Bürgermeister Peter Eidam, selbst ein Mann vom Dorf, wusste gleich, worum es geht. „So ist das – und das gehört halt auch dazu, dass man sich nicht immer versteht“, meinte er und befand, dass Kehna sehr stolz auf sich sein dürfe. Allein schon, weil der Wandel vom früheren Bauerndorf zum inklusiven Wohn- und Arbeitsort gelungen sei. Weil das Dorf sich für die Mitglieder der Gemeinschaft geöffnet und sich selbst damit neue Perspektiven eröffnet habe. Weil Kehna „Kaffee für Millionen – Tassen – produziert“, knüpfte er an die Arbeit der Kaffeerösterei an. Und weil es ein „bescheidenes, nicht mehr weltabgeschiedenes Zentrum mit Inklusion und altehrwürdiger Ort von Welt mit Kaffee-Online-Shop“ sei.

"Ich finde die Gemeinschaft hier sehr gut"
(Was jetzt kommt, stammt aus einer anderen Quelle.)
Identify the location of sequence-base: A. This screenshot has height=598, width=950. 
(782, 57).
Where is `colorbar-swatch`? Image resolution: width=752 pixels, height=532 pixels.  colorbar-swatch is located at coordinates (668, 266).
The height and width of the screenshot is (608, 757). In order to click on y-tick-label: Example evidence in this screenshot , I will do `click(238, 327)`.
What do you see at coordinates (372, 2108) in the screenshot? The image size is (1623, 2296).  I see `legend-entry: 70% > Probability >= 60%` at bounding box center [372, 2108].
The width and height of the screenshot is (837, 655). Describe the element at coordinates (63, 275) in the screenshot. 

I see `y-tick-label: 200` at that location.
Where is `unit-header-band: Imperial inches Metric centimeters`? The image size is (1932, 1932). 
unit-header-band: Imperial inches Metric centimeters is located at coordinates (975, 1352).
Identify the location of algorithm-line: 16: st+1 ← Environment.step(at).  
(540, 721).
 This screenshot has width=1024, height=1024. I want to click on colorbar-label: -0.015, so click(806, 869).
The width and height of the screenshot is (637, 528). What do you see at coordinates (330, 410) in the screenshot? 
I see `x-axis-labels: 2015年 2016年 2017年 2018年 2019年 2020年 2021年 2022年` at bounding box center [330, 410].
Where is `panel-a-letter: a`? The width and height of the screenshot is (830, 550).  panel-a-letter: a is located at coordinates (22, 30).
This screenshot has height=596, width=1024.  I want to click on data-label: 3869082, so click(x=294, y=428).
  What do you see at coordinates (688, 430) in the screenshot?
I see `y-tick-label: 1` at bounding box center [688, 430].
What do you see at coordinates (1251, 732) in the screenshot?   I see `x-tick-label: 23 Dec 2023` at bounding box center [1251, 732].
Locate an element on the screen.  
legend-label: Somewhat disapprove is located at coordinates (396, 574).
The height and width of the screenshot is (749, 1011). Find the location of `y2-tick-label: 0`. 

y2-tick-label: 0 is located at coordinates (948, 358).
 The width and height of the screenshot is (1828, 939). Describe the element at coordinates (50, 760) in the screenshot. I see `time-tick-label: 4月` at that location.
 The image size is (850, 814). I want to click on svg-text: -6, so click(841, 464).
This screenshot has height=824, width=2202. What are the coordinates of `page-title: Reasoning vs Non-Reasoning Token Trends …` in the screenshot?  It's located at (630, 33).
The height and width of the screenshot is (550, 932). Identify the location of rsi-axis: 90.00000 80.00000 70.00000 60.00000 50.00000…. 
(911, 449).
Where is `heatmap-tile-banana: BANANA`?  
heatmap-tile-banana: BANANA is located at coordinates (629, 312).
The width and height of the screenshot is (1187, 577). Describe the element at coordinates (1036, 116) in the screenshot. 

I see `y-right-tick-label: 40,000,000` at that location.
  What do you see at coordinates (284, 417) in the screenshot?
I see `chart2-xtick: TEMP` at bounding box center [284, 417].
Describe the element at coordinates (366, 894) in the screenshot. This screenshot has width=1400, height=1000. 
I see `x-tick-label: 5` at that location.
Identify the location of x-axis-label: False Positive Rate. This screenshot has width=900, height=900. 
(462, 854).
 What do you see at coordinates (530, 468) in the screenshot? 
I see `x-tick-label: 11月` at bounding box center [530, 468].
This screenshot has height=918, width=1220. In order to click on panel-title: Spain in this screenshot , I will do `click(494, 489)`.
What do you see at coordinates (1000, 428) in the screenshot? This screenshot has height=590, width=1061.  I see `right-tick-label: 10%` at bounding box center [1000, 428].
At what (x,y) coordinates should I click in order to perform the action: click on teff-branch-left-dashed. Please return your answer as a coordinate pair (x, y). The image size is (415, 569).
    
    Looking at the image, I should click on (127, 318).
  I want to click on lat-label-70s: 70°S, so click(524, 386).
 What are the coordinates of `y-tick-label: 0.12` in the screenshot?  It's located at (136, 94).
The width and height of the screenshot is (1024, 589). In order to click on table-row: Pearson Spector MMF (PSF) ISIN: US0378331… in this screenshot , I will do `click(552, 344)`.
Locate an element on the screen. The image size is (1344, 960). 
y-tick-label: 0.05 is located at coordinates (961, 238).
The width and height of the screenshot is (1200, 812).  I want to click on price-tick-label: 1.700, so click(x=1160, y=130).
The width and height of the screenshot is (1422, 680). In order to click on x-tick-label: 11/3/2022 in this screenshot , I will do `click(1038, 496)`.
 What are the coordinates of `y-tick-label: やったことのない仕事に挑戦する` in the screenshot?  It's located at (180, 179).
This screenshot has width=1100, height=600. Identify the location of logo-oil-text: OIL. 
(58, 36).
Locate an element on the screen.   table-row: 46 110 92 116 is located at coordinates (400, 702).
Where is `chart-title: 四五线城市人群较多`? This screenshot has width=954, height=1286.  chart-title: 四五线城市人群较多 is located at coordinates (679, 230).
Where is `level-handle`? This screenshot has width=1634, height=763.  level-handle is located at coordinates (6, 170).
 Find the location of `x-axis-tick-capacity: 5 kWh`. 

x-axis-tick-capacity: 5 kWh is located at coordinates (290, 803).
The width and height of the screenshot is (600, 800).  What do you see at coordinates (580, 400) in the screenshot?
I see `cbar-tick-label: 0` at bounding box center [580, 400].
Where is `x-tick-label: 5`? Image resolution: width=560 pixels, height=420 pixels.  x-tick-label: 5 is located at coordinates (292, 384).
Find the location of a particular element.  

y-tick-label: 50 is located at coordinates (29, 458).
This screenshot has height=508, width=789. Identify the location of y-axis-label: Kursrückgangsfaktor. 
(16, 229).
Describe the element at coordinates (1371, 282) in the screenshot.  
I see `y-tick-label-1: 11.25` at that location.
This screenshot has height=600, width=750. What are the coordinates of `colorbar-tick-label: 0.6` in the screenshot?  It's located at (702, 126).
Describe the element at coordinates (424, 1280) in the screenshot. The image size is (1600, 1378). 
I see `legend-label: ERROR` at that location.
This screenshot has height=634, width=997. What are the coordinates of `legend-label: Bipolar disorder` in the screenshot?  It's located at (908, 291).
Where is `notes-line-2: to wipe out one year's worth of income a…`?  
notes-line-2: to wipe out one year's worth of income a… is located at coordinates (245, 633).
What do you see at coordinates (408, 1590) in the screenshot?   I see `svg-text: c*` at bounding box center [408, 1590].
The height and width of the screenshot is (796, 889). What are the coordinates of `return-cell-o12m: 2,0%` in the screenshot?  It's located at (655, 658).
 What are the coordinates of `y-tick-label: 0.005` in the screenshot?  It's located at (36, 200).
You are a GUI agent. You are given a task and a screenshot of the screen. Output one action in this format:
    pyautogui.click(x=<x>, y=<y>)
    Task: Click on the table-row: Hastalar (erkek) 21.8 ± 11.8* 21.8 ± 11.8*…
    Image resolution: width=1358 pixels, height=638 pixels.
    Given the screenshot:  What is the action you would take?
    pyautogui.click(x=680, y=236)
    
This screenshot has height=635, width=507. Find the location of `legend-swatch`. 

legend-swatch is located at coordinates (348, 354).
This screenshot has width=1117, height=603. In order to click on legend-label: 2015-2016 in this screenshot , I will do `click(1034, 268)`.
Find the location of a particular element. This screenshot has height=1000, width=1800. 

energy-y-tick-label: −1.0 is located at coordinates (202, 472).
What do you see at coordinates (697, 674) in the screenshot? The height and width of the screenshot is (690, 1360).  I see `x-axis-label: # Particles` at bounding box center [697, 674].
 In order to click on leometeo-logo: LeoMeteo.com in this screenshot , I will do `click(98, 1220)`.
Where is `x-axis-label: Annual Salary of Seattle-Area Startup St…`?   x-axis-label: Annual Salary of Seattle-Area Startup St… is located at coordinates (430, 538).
Was Inklusion bedeutet, wie das Miteinander von behinderten und nicht behinderten Menschen sich gestaltet, das wurde im ganzen Ort deutlich – und auch auf der Bühne im Festzelt. In den Reigen der Festredner und Ehrengäste reihte sich Danny Greif, ein Mitglied der Gemeinschaft, ein. Er sei seit 2009 in Kehna zu Hause, berichtete er den Zuhörern. Er habe nach seinem Schulabschluss einen Ort zum Wohnen und Arbeiten gesucht – und in Kehna gefunden. „Ich finde die Gemeinschaft hier sehr gut“, sagte er und erzählte, wie glücklich er darüber sei, dass die Straße im Ort erneuert und mit einem abgesenkten Bürgersteig ausgestattet wurde. Mit seinem Rollstuhl könne er nun alle drei Höfe der Gemeinschaft erreichen, „dadurch habe ich mehr Lebensqualität“. Unterwegs im Dorf waren auch die Festbesucher. Zwischen Kaffeeröstvorführungen, Besichtigungen der Weberei, einer Traktor- und Landmaschinenausstellung mit alten Schätzen von Deuz und Hanomog sowie Vorführungen von Trachtentänzern gab es an der Dorfstraße und auf den Höfen viel zu sehen und zu hören.